At 01:42 AM 10/7/2006, Harald Alvestrand wrote:
<snip>
Many universities require their students to buy their own laptops, but prohibit certain types of activity from those laptops (like spamming, DDOS-attacks and the like). They would love to have the ability to run some kind of NEA procedure to ensure that laptops are reasonably virus-free and free from known vulnerabilities, and are important enough in their students' lives that they can probably enforce it without a complaint about "violation of privacy".

Just pointing out that there's one use case with user-managed endpoints where NEA is not obviously a bad idea.

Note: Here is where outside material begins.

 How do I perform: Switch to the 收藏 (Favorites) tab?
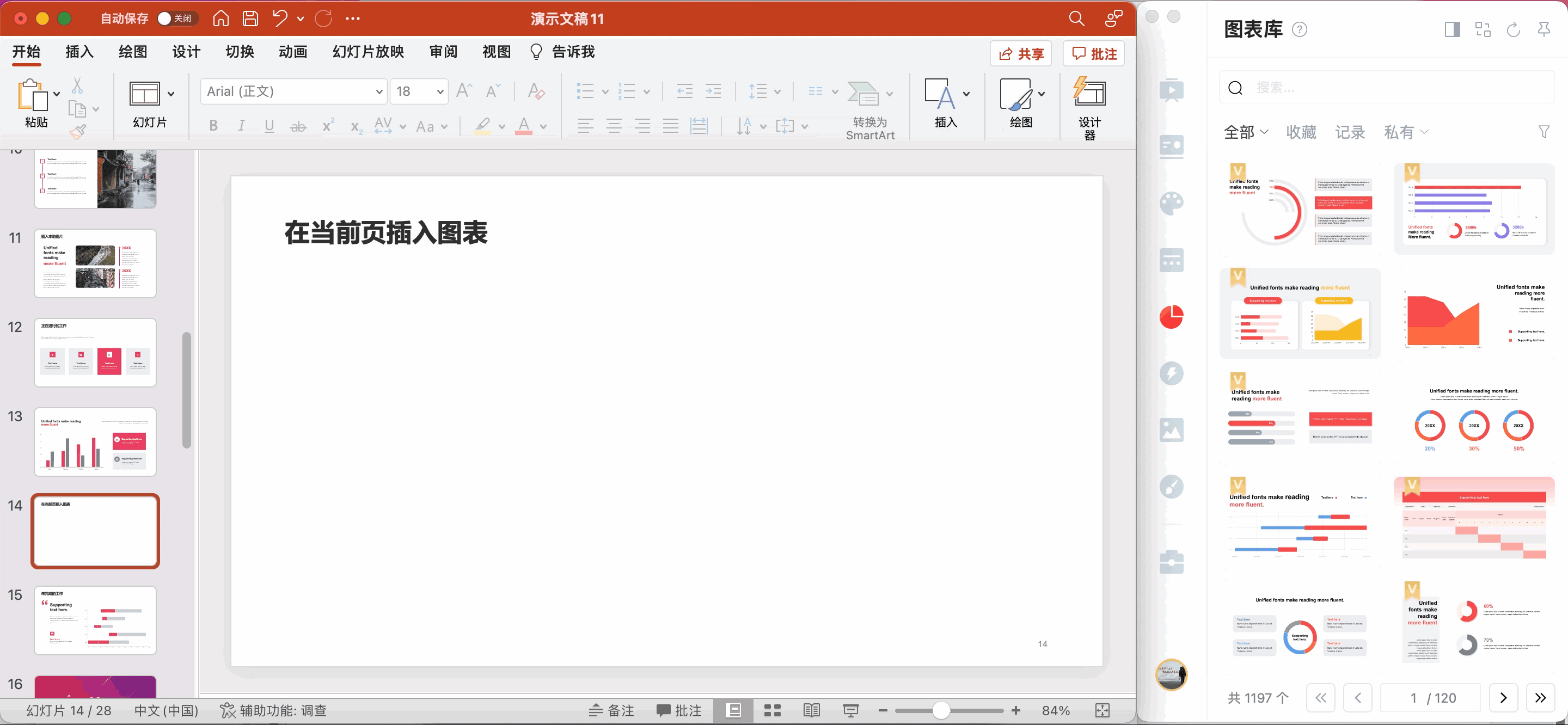[1301, 132]
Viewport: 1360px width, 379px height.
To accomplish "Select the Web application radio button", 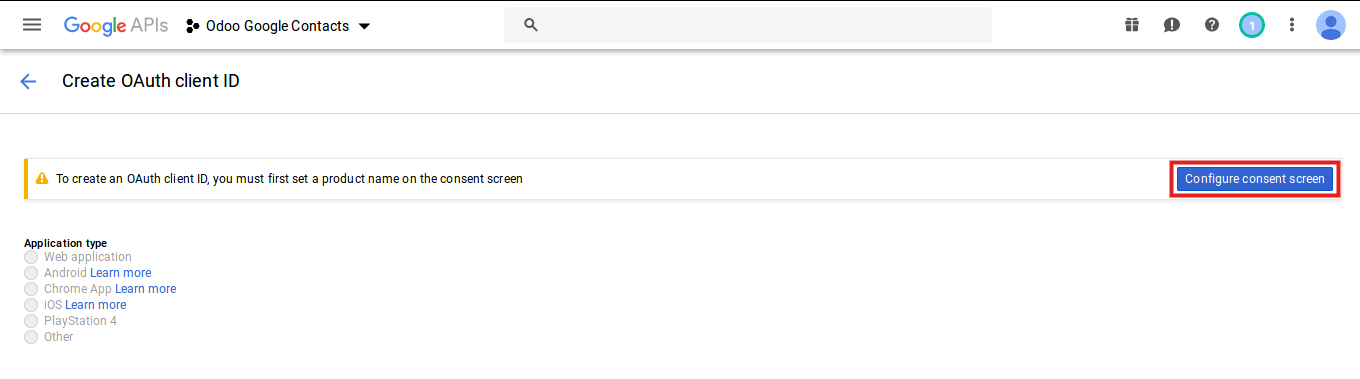I will [31, 257].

My email ventures into a bit of non-IETF territory, but we are discussing use cases, and so I guess it's on topic. Universities should be the last places to try antics like NEA. Whereas an operational network would be a priority to them, it is also important that they allow students to experiment with new applications. If we are believing that general purpose computing will be taken away from college students, we are indeed talking about a different world.

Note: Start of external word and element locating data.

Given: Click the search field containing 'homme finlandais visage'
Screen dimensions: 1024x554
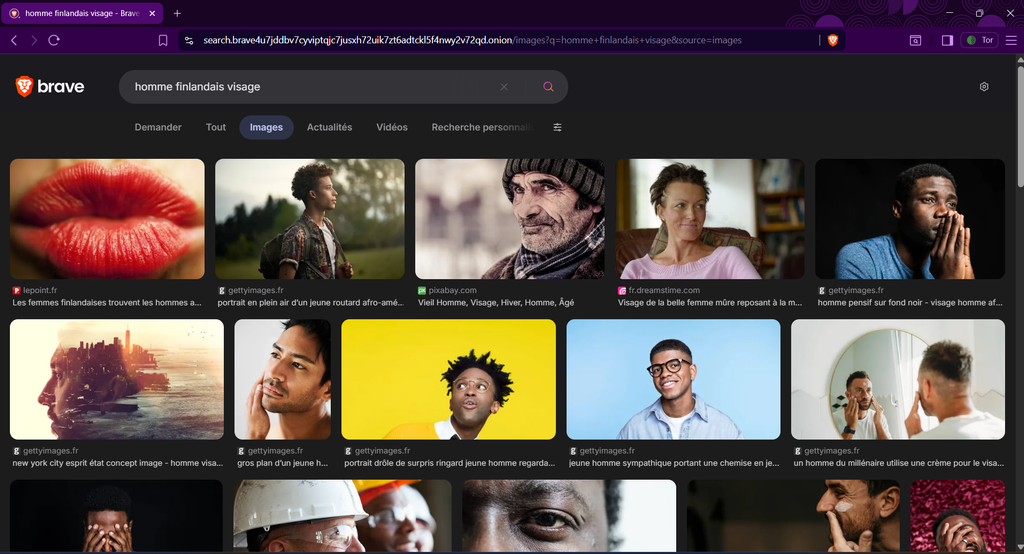Looking at the screenshot, I should pyautogui.click(x=310, y=87).
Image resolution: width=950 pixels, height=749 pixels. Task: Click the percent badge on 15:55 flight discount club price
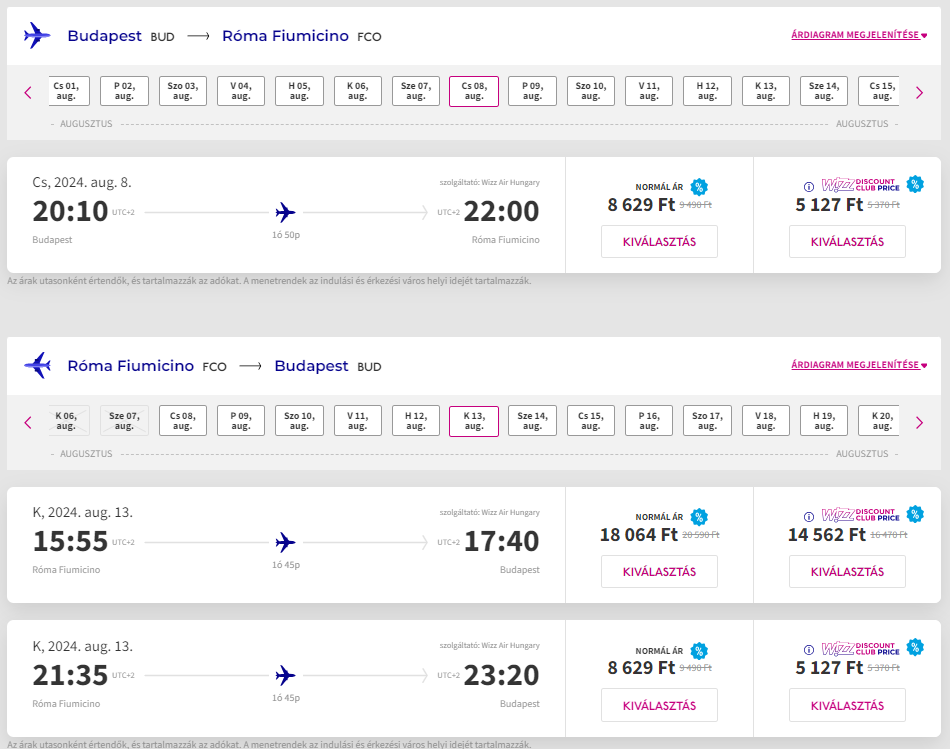(916, 514)
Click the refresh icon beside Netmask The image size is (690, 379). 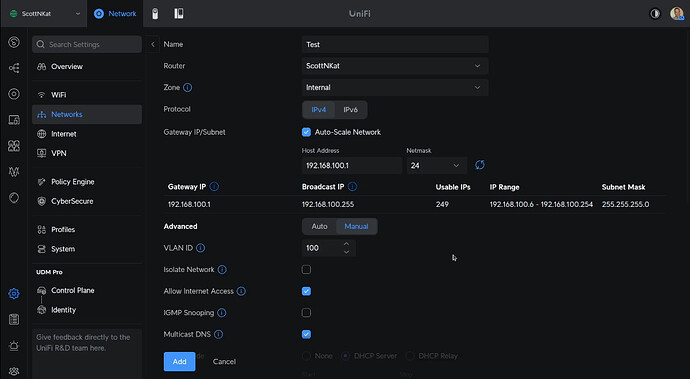click(480, 165)
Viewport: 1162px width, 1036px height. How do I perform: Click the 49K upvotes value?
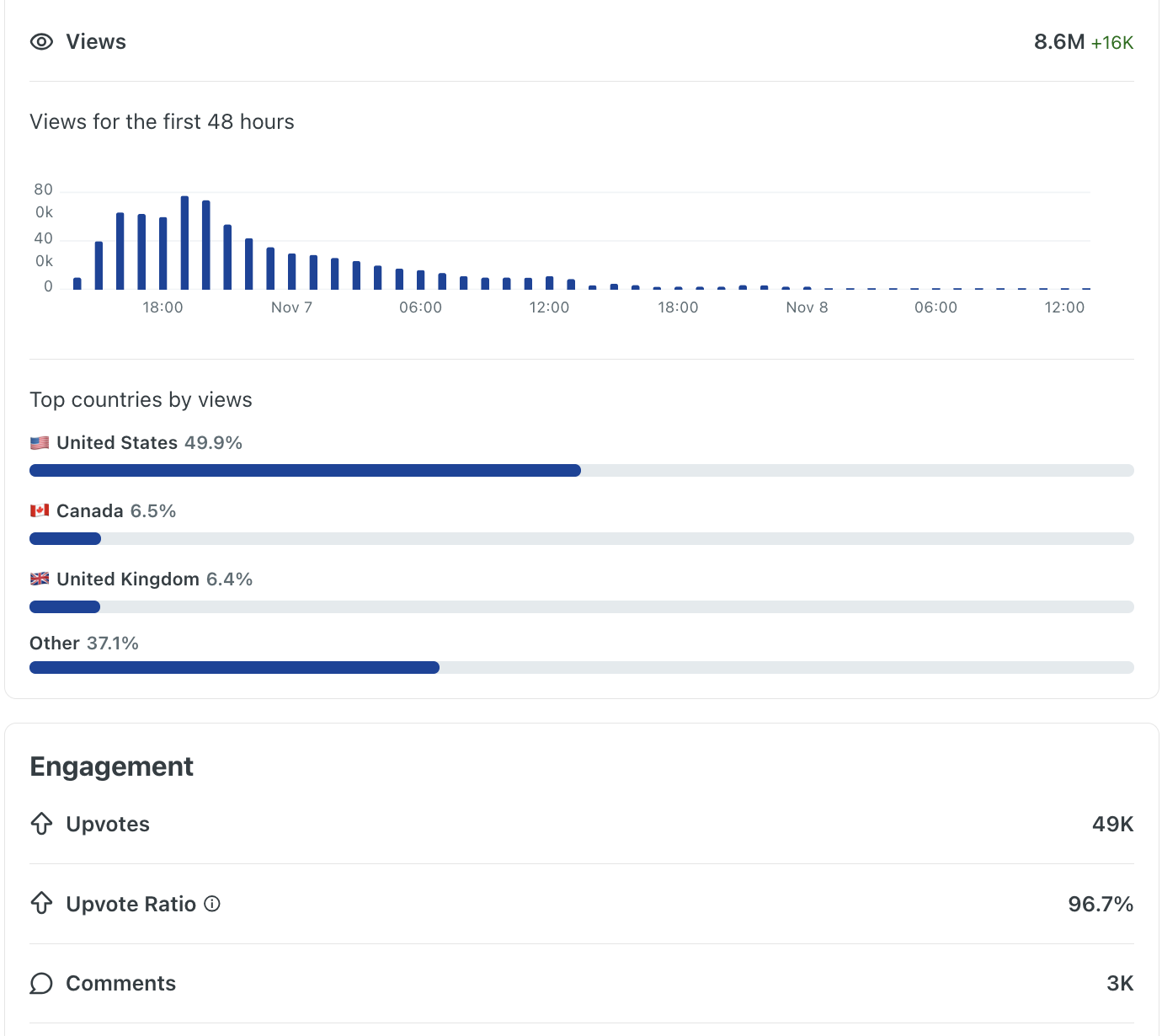[1112, 824]
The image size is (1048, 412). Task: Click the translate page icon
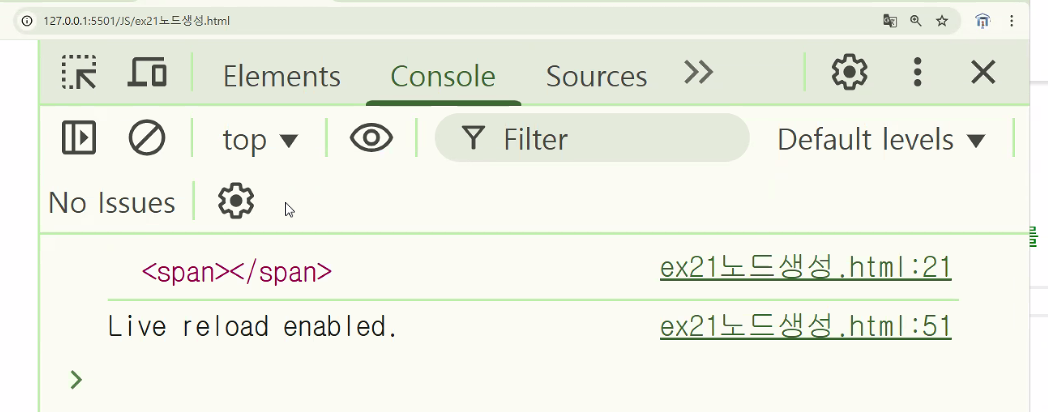click(x=889, y=20)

In any event, the bottomline is NEA as a solution to "network protection" is a leaky bucket at best.

NEA at best *may* raise the bar in attacking a "closed" network where endpoints are owned and tightly controlled by the organization that owns the network.

Services are currently offered that detect abnormal traffic, where users are directed to scrubbing services suitable for ISPs or universities. This is done through walled garden techniques. Once remediation is completed, restrictions are removed. This does not depend upon specific conformance standardization, but rather specialized utilities loaded with a browser where restrictions are also applied. When the system in question is not using a browser, other methods of notification of a need for remediation are needed.

A standardize signaling of asserted conformance and a need for remediation might be where this effort is best focused.